Rewrite the rows below, putting "Locate a specific element" wherever "Find the location of a particular element" appears and leaving everything else unchanged.

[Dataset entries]
/---
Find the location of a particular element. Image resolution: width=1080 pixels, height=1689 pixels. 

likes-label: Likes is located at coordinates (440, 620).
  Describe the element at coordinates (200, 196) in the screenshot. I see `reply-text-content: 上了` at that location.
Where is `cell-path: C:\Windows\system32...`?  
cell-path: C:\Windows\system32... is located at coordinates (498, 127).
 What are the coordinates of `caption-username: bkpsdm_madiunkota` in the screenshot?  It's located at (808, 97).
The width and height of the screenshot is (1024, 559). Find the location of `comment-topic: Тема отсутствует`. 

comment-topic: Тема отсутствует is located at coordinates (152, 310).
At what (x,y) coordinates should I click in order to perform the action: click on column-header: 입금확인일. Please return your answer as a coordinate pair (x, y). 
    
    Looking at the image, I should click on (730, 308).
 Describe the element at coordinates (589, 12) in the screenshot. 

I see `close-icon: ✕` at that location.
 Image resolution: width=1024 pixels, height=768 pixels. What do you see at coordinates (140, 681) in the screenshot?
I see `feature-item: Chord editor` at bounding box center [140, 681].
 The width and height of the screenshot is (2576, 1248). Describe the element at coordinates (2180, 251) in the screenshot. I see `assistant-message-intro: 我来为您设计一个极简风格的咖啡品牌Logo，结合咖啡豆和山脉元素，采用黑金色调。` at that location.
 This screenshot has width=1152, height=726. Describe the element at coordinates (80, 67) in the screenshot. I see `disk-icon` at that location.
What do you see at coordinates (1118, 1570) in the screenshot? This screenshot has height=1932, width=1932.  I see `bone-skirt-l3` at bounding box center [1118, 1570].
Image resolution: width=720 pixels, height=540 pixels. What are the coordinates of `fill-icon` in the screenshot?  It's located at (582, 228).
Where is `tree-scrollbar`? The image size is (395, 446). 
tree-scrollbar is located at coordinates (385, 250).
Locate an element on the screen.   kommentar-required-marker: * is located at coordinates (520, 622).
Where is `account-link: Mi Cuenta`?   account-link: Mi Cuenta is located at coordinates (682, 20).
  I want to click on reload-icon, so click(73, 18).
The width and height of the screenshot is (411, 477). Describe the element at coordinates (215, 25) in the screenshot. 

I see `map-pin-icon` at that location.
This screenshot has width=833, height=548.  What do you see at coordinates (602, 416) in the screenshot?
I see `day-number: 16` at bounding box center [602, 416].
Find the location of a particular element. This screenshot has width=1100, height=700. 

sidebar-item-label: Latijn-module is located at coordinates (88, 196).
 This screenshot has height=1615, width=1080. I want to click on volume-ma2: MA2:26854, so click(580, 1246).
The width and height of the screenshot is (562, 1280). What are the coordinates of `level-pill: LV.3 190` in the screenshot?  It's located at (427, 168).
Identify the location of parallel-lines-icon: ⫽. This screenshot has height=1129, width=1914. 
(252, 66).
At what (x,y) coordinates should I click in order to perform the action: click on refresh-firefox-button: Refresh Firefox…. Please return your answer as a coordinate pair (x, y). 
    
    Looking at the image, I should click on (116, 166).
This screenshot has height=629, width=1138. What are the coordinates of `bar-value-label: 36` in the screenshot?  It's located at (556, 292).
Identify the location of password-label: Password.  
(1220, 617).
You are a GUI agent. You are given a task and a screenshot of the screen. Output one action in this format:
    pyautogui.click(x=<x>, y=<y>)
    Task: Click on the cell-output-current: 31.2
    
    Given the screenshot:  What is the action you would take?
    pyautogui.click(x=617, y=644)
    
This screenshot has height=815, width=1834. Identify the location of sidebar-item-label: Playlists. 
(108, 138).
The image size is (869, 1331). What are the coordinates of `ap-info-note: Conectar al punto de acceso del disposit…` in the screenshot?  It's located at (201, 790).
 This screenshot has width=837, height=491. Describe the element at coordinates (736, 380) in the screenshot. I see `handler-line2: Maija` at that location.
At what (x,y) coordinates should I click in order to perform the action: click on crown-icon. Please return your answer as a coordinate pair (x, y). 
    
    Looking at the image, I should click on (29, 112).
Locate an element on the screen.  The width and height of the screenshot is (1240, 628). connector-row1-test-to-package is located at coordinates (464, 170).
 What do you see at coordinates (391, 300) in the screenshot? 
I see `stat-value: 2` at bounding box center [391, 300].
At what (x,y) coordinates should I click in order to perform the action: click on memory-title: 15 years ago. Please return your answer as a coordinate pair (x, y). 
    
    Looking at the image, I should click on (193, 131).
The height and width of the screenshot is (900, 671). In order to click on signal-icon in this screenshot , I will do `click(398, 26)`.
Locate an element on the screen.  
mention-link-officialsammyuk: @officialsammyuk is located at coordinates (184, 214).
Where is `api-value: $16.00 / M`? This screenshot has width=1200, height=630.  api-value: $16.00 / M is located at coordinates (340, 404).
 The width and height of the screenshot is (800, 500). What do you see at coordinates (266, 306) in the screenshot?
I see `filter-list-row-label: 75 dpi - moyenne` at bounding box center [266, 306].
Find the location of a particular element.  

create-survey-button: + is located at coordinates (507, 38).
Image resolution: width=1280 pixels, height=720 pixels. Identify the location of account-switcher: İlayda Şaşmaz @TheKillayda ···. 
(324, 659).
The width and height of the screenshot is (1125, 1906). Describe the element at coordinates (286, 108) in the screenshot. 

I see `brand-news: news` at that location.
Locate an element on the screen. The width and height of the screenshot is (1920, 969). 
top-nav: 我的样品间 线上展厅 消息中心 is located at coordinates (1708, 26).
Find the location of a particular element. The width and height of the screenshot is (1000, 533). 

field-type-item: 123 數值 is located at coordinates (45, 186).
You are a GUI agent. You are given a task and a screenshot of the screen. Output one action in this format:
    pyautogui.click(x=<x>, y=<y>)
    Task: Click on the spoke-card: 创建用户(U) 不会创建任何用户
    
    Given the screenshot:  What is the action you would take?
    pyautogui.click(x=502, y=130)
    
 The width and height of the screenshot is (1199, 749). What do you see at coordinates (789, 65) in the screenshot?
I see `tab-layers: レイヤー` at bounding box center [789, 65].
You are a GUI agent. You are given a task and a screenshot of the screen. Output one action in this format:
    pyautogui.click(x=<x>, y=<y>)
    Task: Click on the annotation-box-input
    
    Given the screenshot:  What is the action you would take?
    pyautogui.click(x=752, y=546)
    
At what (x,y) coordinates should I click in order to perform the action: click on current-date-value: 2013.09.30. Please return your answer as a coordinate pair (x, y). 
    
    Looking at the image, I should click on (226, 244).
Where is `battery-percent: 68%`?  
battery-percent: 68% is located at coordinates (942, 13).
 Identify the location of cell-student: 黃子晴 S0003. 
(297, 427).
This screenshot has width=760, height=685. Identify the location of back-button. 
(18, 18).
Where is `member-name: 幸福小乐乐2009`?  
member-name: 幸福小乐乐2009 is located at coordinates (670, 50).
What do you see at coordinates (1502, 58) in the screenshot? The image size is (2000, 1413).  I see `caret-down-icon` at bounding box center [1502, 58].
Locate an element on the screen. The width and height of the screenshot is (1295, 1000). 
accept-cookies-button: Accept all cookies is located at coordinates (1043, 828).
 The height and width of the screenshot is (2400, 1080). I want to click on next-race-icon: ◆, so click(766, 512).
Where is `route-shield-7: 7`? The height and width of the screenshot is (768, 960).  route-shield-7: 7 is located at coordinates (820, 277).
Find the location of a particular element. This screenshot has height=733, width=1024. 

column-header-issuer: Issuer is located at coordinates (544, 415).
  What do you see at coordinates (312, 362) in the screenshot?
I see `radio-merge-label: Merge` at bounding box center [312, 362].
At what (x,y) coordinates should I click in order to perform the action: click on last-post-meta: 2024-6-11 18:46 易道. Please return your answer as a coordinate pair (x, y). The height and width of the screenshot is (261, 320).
\---
ANSWER SPACE:
Locate a specific element. Image resolution: width=1080 pixels, height=1689 pixels. 

likes-label: Likes is located at coordinates (440, 620).
  Describe the element at coordinates (200, 196) in the screenshot. I see `reply-text-content: 上了` at that location.
Where is `cell-path: C:\Windows\system32...`?  
cell-path: C:\Windows\system32... is located at coordinates (498, 127).
 What are the coordinates of `caption-username: bkpsdm_madiunkota` in the screenshot?  It's located at (808, 97).
The width and height of the screenshot is (1024, 559). Find the location of `comment-topic: Тема отсутствует`. 

comment-topic: Тема отсутствует is located at coordinates (152, 310).
At what (x,y) coordinates should I click in order to perform the action: click on column-header: 입금확인일. Please return your answer as a coordinate pair (x, y). 
    
    Looking at the image, I should click on (730, 308).
 Describe the element at coordinates (589, 12) in the screenshot. 

I see `close-icon: ✕` at that location.
 Image resolution: width=1024 pixels, height=768 pixels. What do you see at coordinates (140, 681) in the screenshot?
I see `feature-item: Chord editor` at bounding box center [140, 681].
 The width and height of the screenshot is (2576, 1248). Describe the element at coordinates (2180, 251) in the screenshot. I see `assistant-message-intro: 我来为您设计一个极简风格的咖啡品牌Logo，结合咖啡豆和山脉元素，采用黑金色调。` at that location.
 This screenshot has width=1152, height=726. Describe the element at coordinates (80, 67) in the screenshot. I see `disk-icon` at that location.
What do you see at coordinates (1118, 1570) in the screenshot? This screenshot has height=1932, width=1932.  I see `bone-skirt-l3` at bounding box center [1118, 1570].
Image resolution: width=720 pixels, height=540 pixels. What are the coordinates of `fill-icon` in the screenshot?  It's located at (582, 228).
Where is `tree-scrollbar`? The image size is (395, 446). 
tree-scrollbar is located at coordinates (385, 250).
Locate an element on the screen.   kommentar-required-marker: * is located at coordinates (520, 622).
Where is `account-link: Mi Cuenta`?   account-link: Mi Cuenta is located at coordinates (682, 20).
  I want to click on reload-icon, so click(73, 18).
The width and height of the screenshot is (411, 477). Describe the element at coordinates (215, 25) in the screenshot. 

I see `map-pin-icon` at that location.
This screenshot has width=833, height=548.  What do you see at coordinates (602, 416) in the screenshot?
I see `day-number: 16` at bounding box center [602, 416].
Locate a specific element. This screenshot has width=1100, height=700. 

sidebar-item-label: Latijn-module is located at coordinates (88, 196).
 This screenshot has height=1615, width=1080. I want to click on volume-ma2: MA2:26854, so click(580, 1246).
The width and height of the screenshot is (562, 1280). What are the coordinates of `level-pill: LV.3 190` in the screenshot?  It's located at (427, 168).
Identify the location of parallel-lines-icon: ⫽. This screenshot has height=1129, width=1914. 
(252, 66).
At what (x,y) coordinates should I click in order to perform the action: click on refresh-firefox-button: Refresh Firefox…. Please return your answer as a coordinate pair (x, y). 
    
    Looking at the image, I should click on (116, 166).
This screenshot has height=629, width=1138. What are the coordinates of `bar-value-label: 36` in the screenshot?  It's located at (556, 292).
Identify the location of password-label: Password.  
(1220, 617).
You are a GUI agent. You are given a task and a screenshot of the screen. Output one action in this format:
    pyautogui.click(x=<x>, y=<y>)
    Task: Click on the cell-output-current: 31.2
    
    Given the screenshot:  What is the action you would take?
    pyautogui.click(x=617, y=644)
    
This screenshot has height=815, width=1834. Identify the location of sidebar-item-label: Playlists. 
(108, 138).
The image size is (869, 1331). What are the coordinates of `ap-info-note: Conectar al punto de acceso del disposit…` in the screenshot?  It's located at (201, 790).
 This screenshot has width=837, height=491. Describe the element at coordinates (736, 380) in the screenshot. I see `handler-line2: Maija` at that location.
At what (x,y) coordinates should I click in order to perform the action: click on crown-icon. Please return your answer as a coordinate pair (x, y). 
    
    Looking at the image, I should click on (29, 112).
Locate an element on the screen.  The width and height of the screenshot is (1240, 628). connector-row1-test-to-package is located at coordinates (464, 170).
 What do you see at coordinates (391, 300) in the screenshot? 
I see `stat-value: 2` at bounding box center [391, 300].
At what (x,y) coordinates should I click in order to perform the action: click on memory-title: 15 years ago. Please return your answer as a coordinate pair (x, y). 
    
    Looking at the image, I should click on (193, 131).
The height and width of the screenshot is (900, 671). In order to click on signal-icon in this screenshot , I will do `click(398, 26)`.
Locate an element on the screen.  
mention-link-officialsammyuk: @officialsammyuk is located at coordinates (184, 214).
Where is `api-value: $16.00 / M`? This screenshot has width=1200, height=630.  api-value: $16.00 / M is located at coordinates (340, 404).
 The width and height of the screenshot is (800, 500). What do you see at coordinates (266, 306) in the screenshot?
I see `filter-list-row-label: 75 dpi - moyenne` at bounding box center [266, 306].
Locate a specific element.  

create-survey-button: + is located at coordinates (507, 38).
Image resolution: width=1280 pixels, height=720 pixels. Identify the location of account-switcher: İlayda Şaşmaz @TheKillayda ···. 
(324, 659).
The width and height of the screenshot is (1125, 1906). Describe the element at coordinates (286, 108) in the screenshot. 

I see `brand-news: news` at that location.
Locate an element on the screen. The width and height of the screenshot is (1920, 969). 
top-nav: 我的样品间 线上展厅 消息中心 is located at coordinates (1708, 26).
Locate a specific element. The width and height of the screenshot is (1000, 533). 

field-type-item: 123 數值 is located at coordinates (45, 186).
You are a GUI agent. You are given a task and a screenshot of the screen. Output one action in this format:
    pyautogui.click(x=<x>, y=<y>)
    Task: Click on the spoke-card: 创建用户(U) 不会创建任何用户
    
    Given the screenshot:  What is the action you would take?
    pyautogui.click(x=502, y=130)
    
 The width and height of the screenshot is (1199, 749). What do you see at coordinates (789, 65) in the screenshot?
I see `tab-layers: レイヤー` at bounding box center [789, 65].
You are a GUI agent. You are given a task and a screenshot of the screen. Output one action in this format:
    pyautogui.click(x=<x>, y=<y>)
    Task: Click on the annotation-box-input
    
    Given the screenshot:  What is the action you would take?
    pyautogui.click(x=752, y=546)
    
At what (x,y) coordinates should I click in order to perform the action: click on current-date-value: 2013.09.30. Please return your answer as a coordinate pair (x, y). 
    
    Looking at the image, I should click on (226, 244).
Where is `battery-percent: 68%`?  
battery-percent: 68% is located at coordinates (942, 13).
 Identify the location of cell-student: 黃子晴 S0003. 
(297, 427).
This screenshot has width=760, height=685. Identify the location of back-button. 
(18, 18).
Where is `member-name: 幸福小乐乐2009`?  
member-name: 幸福小乐乐2009 is located at coordinates (670, 50).
What do you see at coordinates (1502, 58) in the screenshot? The image size is (2000, 1413).  I see `caret-down-icon` at bounding box center [1502, 58].
Locate an element on the screen. The width and height of the screenshot is (1295, 1000). 
accept-cookies-button: Accept all cookies is located at coordinates (1043, 828).
 The height and width of the screenshot is (2400, 1080). I want to click on next-race-icon: ◆, so click(766, 512).
Where is `route-shield-7: 7`? The height and width of the screenshot is (768, 960).  route-shield-7: 7 is located at coordinates (820, 277).
Locate a specific element. This screenshot has height=733, width=1024. 

column-header-issuer: Issuer is located at coordinates (544, 415).
  What do you see at coordinates (312, 362) in the screenshot?
I see `radio-merge-label: Merge` at bounding box center [312, 362].
At what (x,y) coordinates should I click in order to perform the action: click on last-post-meta: 2024-6-11 18:46 易道. Please return your answer as a coordinate pair (x, y). The height and width of the screenshot is (261, 320).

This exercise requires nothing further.